No próximo domingo, o Brasil enfrenta a Argentina na última rodada da competição com a obrigação de não perder para ter chances de estar na zona de classificação.

"Concordo com o treinador do Uruguai que foi a partida que o Uruguai encaixou as suas peças e a estratégia. Foi contundente nos contra-ataques, usou e abusou das bolas longas que é característica deles. O futebol brasileiro não está acostumado a enfrentar esse tipo de escola, com jogo aéreo, para cima, ganhar a primeira e a segunda bola. É sempre difícil, tenso, a gente tenta não se modificar, ganhar a partida jogando da nossa maneira, mas o Uruguai força um estilo de jogo", analisou o treinador.

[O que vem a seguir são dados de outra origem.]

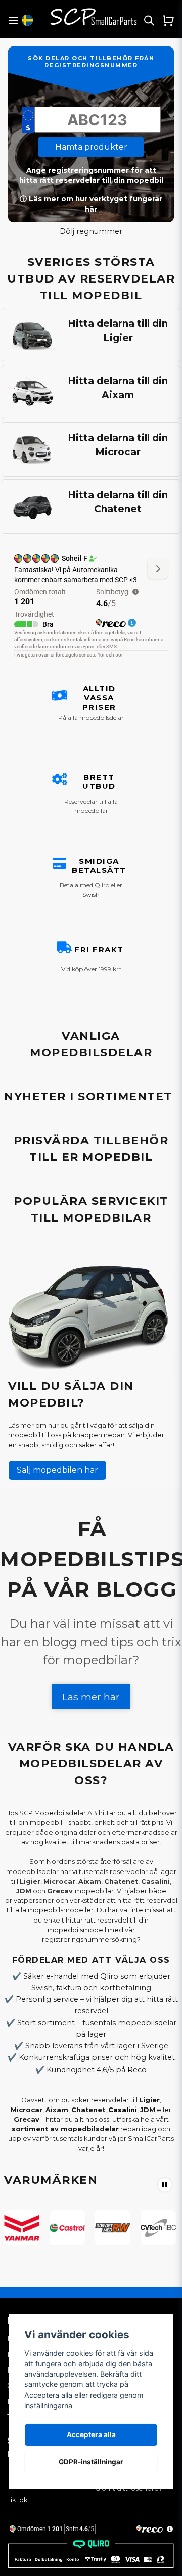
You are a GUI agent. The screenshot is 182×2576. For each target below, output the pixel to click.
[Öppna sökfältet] (149, 20)
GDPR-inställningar (91, 2462)
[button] (27, 20)
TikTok (17, 2500)
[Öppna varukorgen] (168, 20)
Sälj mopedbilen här (57, 1470)
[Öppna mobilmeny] (13, 20)
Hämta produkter (91, 147)
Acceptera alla (91, 2434)
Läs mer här (91, 1697)
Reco (137, 2069)
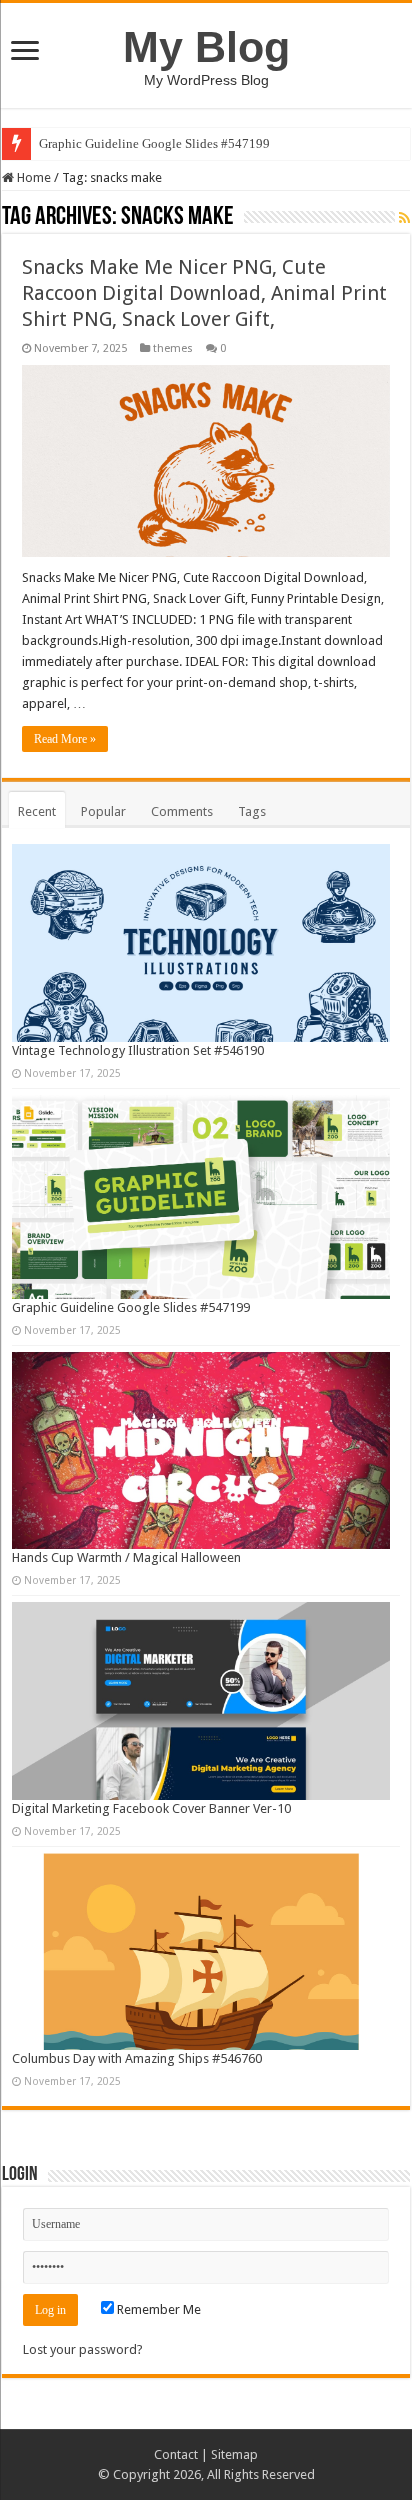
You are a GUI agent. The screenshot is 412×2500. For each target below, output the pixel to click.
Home (32, 177)
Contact (176, 2454)
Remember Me (157, 2309)
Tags (252, 811)
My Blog (206, 47)
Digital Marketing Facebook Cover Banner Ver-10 (151, 1808)
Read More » (65, 739)
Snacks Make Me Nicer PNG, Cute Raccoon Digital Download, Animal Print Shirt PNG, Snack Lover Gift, (204, 293)
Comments (182, 811)
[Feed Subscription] (404, 218)
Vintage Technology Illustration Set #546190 (138, 1050)
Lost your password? (83, 2349)
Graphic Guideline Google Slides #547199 (154, 143)
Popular (103, 811)
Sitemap (234, 2454)
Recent (37, 811)
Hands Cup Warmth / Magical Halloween (126, 1557)
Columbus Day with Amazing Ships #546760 (137, 2058)
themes (173, 348)
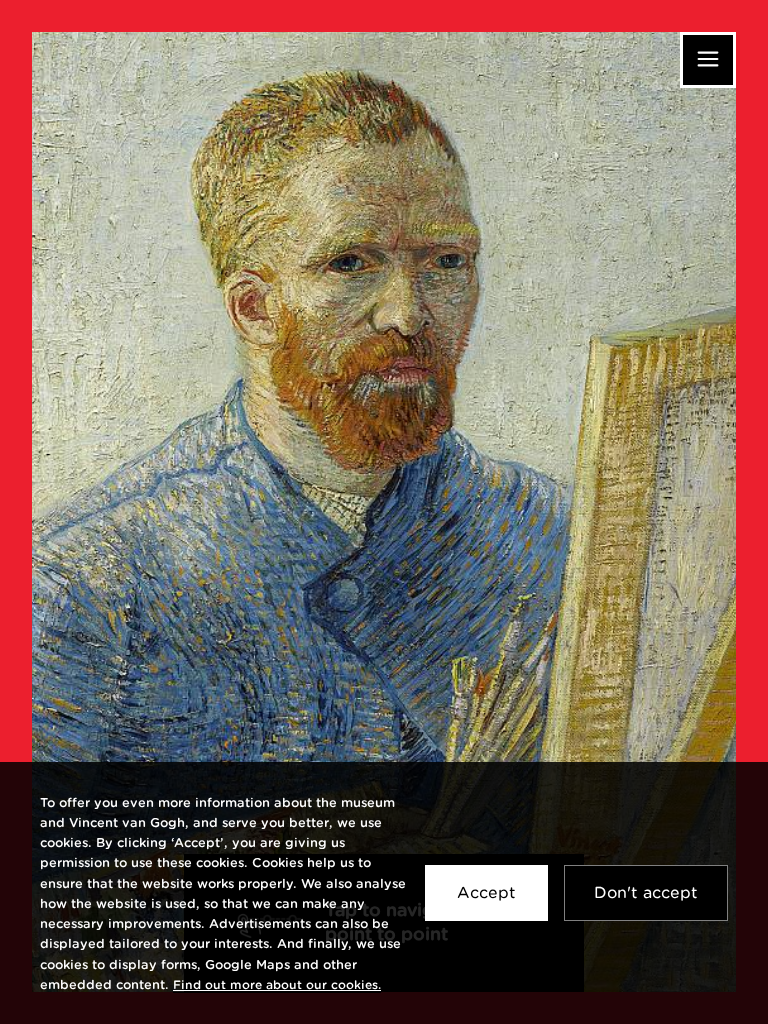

"Acho que foi uma das atuações mais pouco inspiradas. Os atacantes não decidiram no terço final. Acho que chegou bastante bola para a gente produzir e construir e as que construímos a gente pecou na finalização. Mais uma vez, saímos perdendo e a gente mostra a força para buscar, mas é insuficiente para vencer as partidas. Espero o melhor jogo contra a Argentina e um jogo mais efetivo", completou.

Jardine admitiu que pode fazer mais mudanças para a última partida. Uma já está confirmada: Nino está suspenso por dois cartões amarelos e será substituído por Ricardo Graça ou Robson Bambu.

Depois de fazer uma ótima primeira fase, com 100% de aproveitamento, a seleção mostrou uma queda de desempenho e teve apenas dois empates em dois jogos disputados. O treinador aponta para a ansiedade como um dos motivos.

"O nível não baixou. Eu acho que o nível de ansiedade fica elevado. As equipes como as nossas se propõem a jogar e dependem de acertar os passes, estar concentrada, com os nervos controlados e obviamente que quanto mais importância, mais ansiedade, provavelmente mais erros. E acho que foi o que aconteceu hoje. Mas acredito que nossa equipe ainda tem condições de jogar melhor e conseguir a classificação", finalizou.